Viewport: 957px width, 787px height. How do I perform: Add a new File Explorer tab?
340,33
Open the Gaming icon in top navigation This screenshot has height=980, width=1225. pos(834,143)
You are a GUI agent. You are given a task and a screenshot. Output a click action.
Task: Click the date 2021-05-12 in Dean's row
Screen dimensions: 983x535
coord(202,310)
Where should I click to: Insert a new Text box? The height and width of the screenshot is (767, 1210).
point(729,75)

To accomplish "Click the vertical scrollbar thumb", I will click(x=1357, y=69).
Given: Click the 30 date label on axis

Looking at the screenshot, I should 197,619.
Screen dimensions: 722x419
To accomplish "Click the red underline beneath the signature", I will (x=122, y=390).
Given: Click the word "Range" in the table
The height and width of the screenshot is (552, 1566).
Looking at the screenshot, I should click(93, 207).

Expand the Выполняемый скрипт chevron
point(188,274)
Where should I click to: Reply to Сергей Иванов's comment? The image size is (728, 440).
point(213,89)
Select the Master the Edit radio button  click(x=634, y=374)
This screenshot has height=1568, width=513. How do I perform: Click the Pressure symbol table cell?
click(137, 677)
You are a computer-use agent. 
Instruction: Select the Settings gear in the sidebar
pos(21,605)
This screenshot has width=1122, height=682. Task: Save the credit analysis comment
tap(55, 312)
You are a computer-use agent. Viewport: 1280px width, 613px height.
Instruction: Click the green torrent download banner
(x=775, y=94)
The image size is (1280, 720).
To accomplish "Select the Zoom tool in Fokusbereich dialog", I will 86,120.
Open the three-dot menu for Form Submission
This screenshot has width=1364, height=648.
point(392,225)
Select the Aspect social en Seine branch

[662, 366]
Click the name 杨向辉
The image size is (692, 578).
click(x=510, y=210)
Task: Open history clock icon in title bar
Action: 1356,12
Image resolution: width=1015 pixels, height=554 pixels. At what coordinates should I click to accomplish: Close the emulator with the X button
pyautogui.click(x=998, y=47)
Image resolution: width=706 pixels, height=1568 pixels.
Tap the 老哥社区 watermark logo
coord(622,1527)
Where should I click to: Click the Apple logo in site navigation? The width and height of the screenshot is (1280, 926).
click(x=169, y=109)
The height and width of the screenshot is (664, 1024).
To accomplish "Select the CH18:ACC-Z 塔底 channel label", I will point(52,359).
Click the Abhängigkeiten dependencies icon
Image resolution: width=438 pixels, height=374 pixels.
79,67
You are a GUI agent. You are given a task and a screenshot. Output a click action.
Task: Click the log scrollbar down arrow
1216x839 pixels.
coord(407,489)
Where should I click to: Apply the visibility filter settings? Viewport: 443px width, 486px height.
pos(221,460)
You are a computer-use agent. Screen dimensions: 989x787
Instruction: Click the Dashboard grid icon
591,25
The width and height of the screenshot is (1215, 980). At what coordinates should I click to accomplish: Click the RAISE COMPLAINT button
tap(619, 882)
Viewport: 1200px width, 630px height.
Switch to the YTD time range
+++
* **Task details**: Retype the entries exactly; leave nothing out.

* **Task result**:
Viewport: 957px width, 787px height. How do I perform: Add a new File Explorer tab?
340,33
Open the Gaming icon in top navigation This screenshot has height=980, width=1225. pos(834,143)
You are a GUI agent. You are given a task and a screenshot. Output a click action.
Task: Click the date 2021-05-12 in Dean's row
Screen dimensions: 983x535
coord(202,310)
Where should I click to: Insert a new Text box? The height and width of the screenshot is (767, 1210).
point(729,75)

To accomplish "Click the vertical scrollbar thumb", I will click(x=1357, y=69).
Given: Click the 30 date label on axis

Looking at the screenshot, I should 197,619.
Screen dimensions: 722x419
To accomplish "Click the red underline beneath the signature", I will (x=122, y=390).
Given: Click the word "Range" in the table
The height and width of the screenshot is (552, 1566).
Looking at the screenshot, I should click(93, 207).

Expand the Выполняемый скрипт chevron
point(188,274)
Where should I click to: Reply to Сергей Иванов's comment? The image size is (728, 440).
point(213,89)
Select the Master the Edit radio button  click(x=634, y=374)
This screenshot has height=1568, width=513. How do I perform: Click the Pressure symbol table cell?
click(137, 677)
You are a computer-use agent. 
Instruction: Select the Settings gear in the sidebar
pos(21,605)
This screenshot has width=1122, height=682. Task: Save the credit analysis comment
tap(55, 312)
You are a computer-use agent. Viewport: 1280px width, 613px height.
Instruction: Click the green torrent download banner
(x=775, y=94)
The image size is (1280, 720).
To accomplish "Select the Zoom tool in Fokusbereich dialog", I will 86,120.
Open the three-dot menu for Form Submission
This screenshot has width=1364, height=648.
point(392,225)
Select the Aspect social en Seine branch

[662, 366]
Click the name 杨向辉
The image size is (692, 578).
click(x=510, y=210)
Task: Open history clock icon in title bar
Action: 1356,12
Image resolution: width=1015 pixels, height=554 pixels. At what coordinates should I click to accomplish: Close the emulator with the X button
pyautogui.click(x=998, y=47)
Image resolution: width=706 pixels, height=1568 pixels.
Tap the 老哥社区 watermark logo
coord(622,1527)
Where should I click to: Click the Apple logo in site navigation? The width and height of the screenshot is (1280, 926).
click(x=169, y=109)
The height and width of the screenshot is (664, 1024).
To accomplish "Select the CH18:ACC-Z 塔底 channel label", I will point(52,359).
Click the Abhängigkeiten dependencies icon
Image resolution: width=438 pixels, height=374 pixels.
79,67
You are a GUI agent. You are given a task and a screenshot. Output a click action.
Task: Click the log scrollbar down arrow
1216x839 pixels.
coord(407,489)
Where should I click to: Apply the visibility filter settings? Viewport: 443px width, 486px height.
pos(221,460)
You are a computer-use agent. Screen dimensions: 989x787
Instruction: Click the Dashboard grid icon
591,25
The width and height of the screenshot is (1215, 980). At what coordinates should I click to accomplish: Click the RAISE COMPLAINT button
tap(619, 882)
Viewport: 1200px width, 630px height.
Switch to the YTD time range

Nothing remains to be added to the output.